### EXERCISE MATERIAL

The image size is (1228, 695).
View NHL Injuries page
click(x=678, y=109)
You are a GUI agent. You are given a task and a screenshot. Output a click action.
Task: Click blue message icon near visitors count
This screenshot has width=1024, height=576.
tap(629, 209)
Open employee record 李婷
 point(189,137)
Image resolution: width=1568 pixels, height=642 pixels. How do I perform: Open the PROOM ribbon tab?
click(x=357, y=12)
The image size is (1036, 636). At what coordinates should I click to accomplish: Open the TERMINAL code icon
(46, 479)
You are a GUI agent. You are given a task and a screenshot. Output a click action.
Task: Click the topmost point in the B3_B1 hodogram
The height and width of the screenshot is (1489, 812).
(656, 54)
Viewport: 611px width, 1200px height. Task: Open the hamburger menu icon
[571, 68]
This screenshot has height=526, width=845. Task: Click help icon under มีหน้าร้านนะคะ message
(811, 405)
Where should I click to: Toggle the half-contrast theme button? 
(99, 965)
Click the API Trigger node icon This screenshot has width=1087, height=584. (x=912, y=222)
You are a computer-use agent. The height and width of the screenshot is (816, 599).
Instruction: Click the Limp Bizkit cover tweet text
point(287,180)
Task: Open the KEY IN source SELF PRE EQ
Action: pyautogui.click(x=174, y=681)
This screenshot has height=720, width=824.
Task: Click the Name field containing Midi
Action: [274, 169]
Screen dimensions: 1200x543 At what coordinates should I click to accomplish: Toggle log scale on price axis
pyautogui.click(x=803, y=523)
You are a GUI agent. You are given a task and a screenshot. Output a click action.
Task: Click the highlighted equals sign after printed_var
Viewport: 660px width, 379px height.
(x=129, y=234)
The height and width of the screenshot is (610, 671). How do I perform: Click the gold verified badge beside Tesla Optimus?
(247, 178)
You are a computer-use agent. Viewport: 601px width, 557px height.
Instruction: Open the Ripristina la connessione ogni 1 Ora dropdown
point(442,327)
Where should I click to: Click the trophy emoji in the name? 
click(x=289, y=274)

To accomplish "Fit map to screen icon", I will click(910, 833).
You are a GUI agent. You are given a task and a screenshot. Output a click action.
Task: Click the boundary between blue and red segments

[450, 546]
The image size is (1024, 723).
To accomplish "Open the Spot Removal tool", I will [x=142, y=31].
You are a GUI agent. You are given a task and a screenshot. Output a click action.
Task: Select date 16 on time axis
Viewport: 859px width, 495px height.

######

WHAT THIS TASK INVOLVES —
Reproduce every entry exactly, with nothing added or dropped.

TASK OUTPUT —
The image size is (1228, 695).
View NHL Injuries page
click(x=678, y=109)
You are a GUI agent. You are given a task and a screenshot. Output a click action.
Task: Click blue message icon near visitors count
This screenshot has width=1024, height=576.
tap(629, 209)
Open employee record 李婷
 point(189,137)
Image resolution: width=1568 pixels, height=642 pixels. How do I perform: Open the PROOM ribbon tab?
click(x=357, y=12)
The image size is (1036, 636). At what coordinates should I click to accomplish: Open the TERMINAL code icon
(46, 479)
You are a GUI agent. You are given a task and a screenshot. Output a click action.
Task: Click the topmost point in the B3_B1 hodogram
The height and width of the screenshot is (1489, 812).
(656, 54)
Viewport: 611px width, 1200px height. Task: Open the hamburger menu icon
[571, 68]
This screenshot has height=526, width=845. Task: Click help icon under มีหน้าร้านนะคะ message
(811, 405)
Where should I click to: Toggle the half-contrast theme button? 
(99, 965)
Click the API Trigger node icon This screenshot has width=1087, height=584. (x=912, y=222)
You are a computer-use agent. The height and width of the screenshot is (816, 599).
Instruction: Click the Limp Bizkit cover tweet text
point(287,180)
Task: Open the KEY IN source SELF PRE EQ
Action: pyautogui.click(x=174, y=681)
This screenshot has height=720, width=824.
Task: Click the Name field containing Midi
Action: [274, 169]
Screen dimensions: 1200x543 At what coordinates should I click to accomplish: Toggle log scale on price axis
pyautogui.click(x=803, y=523)
You are a GUI agent. You are given a task and a screenshot. Output a click action.
Task: Click the highlighted equals sign after printed_var
Viewport: 660px width, 379px height.
(x=129, y=234)
The height and width of the screenshot is (610, 671). How do I perform: Click the gold verified badge beside Tesla Optimus?
(247, 178)
You are a computer-use agent. Viewport: 601px width, 557px height.
Instruction: Open the Ripristina la connessione ogni 1 Ora dropdown
point(442,327)
Where should I click to: Click the trophy emoji in the name? 
click(x=289, y=274)

To accomplish "Fit map to screen icon", I will click(910, 833).
You are a GUI agent. You are given a task and a screenshot. Output a click action.
Task: Click the boundary between blue and red segments

[450, 546]
The image size is (1024, 723).
To accomplish "Open the Spot Removal tool", I will [x=142, y=31].
You are a GUI agent. You are given a task and a screenshot. Output a click action.
Task: Select date 16 on time axis
Viewport: 859px width, 495px height.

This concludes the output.